EXERCISE: Reproduce the items below with every "timeline" swapped for "activity feed", changing nothing else.

PROVIDED RECORDS:
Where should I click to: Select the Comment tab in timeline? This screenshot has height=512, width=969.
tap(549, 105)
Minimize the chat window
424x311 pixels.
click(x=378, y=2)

EXERCISE OUTPUT:
Where should I click to: Select the Comment tab in activity feed? This screenshot has height=512, width=969.
tap(549, 105)
Minimize the chat window
424x311 pixels.
click(x=378, y=2)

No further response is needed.